Elusive and mysterious, it roams our galaxies. It emits no light. It cannot be seen. It is massive, and yet, it hides in plain sight. How do you search for something that seems to wish not to be found? This is the central quest that drives the Moving Universe Lab (MU Lab) at UC Berkeley. Headed by Dr. Jessica Lu, the MU Lab prides itself in coming up with innovative techniques to catch unseen black holes that wander the cosmos.

Black holes are born during impressively massive events that occur at the end of a star’s life. Sometimes, a star’s death results in a big explosion termed supernova, shooting out a black hole at high velocity in the process. In the case of a multi-star system, when one star turns into a black hole, it breaks up the system, causing most black holes to be free-floating and isolated. Alternatively, black holes can also capture a star in their gravity, entering a new orbital pair and resulting in a binary system.

Black holes are of three major types: stellar mass black holes, intermediate mass black holes, and supermassive black holes. The stellar mass black holes have masses in the range of our Sun’s mass. Supermassive black holes are true to their name and typically only found at the center of galaxies; we have one of these at the center of our Milky Way galaxy too.
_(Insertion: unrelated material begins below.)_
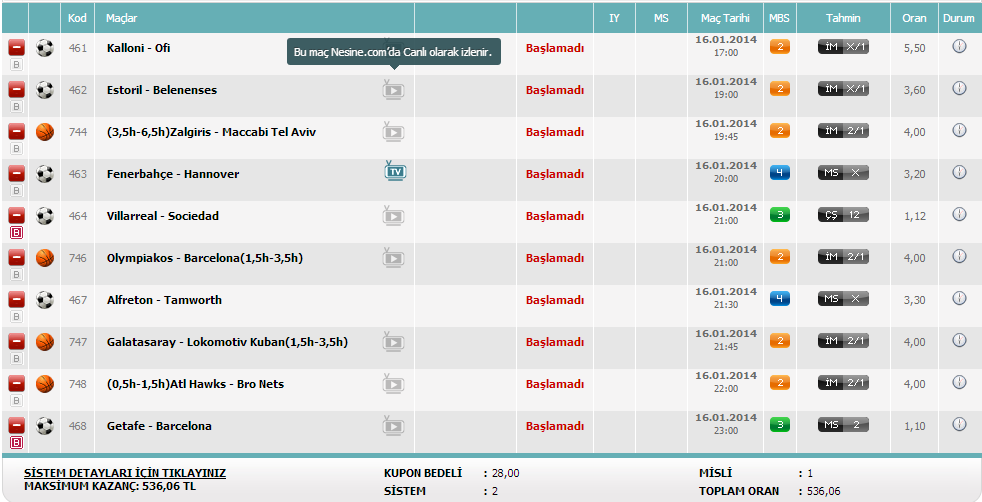The height and width of the screenshot is (502, 982).
Task: Click the soccer ball icon for Villarreal - Sociedad
Action: tap(45, 216)
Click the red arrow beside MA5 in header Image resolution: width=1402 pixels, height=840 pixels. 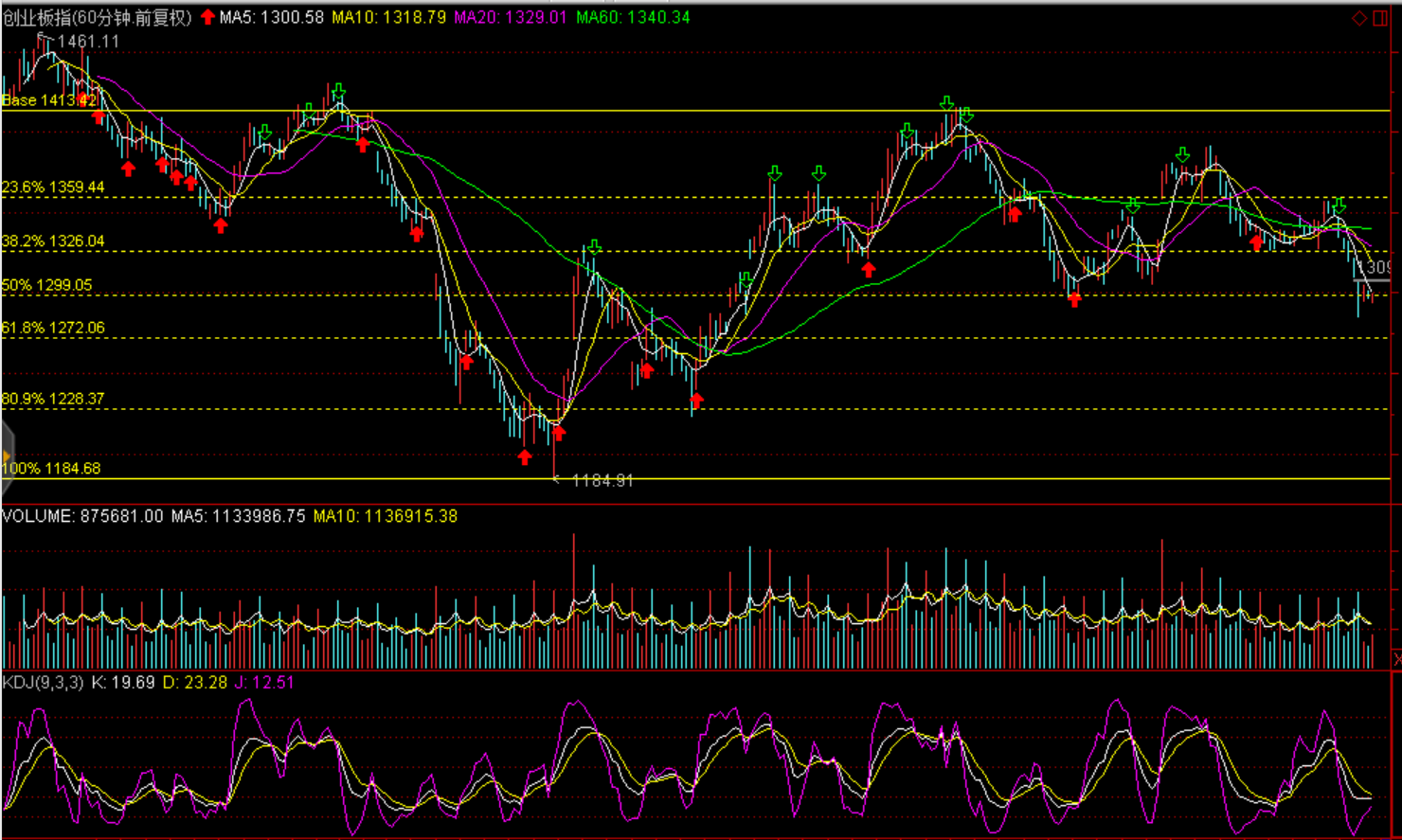[x=207, y=17]
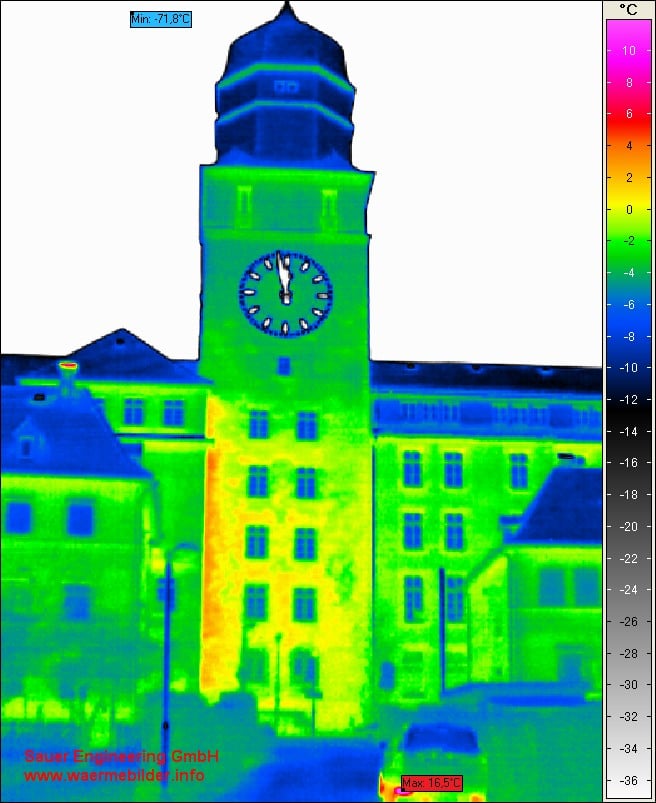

Galaxy mergers occasionally result in more than one supermassive black hole in the same galaxy, but ours has only one as of now.

Dr. Macy Huston, a postdoctoral researcher in the MU Lab, says, “There might be 107 to 109 stellar mass black holes in the Milky Way. We think the majority of those are isolated, with a smaller fraction being in binary systems.” Of all the types of black holes out there, free-floating black holes are especially difficult to find as they do not exist near anything, making measurements of their effects on nearby objects impossible.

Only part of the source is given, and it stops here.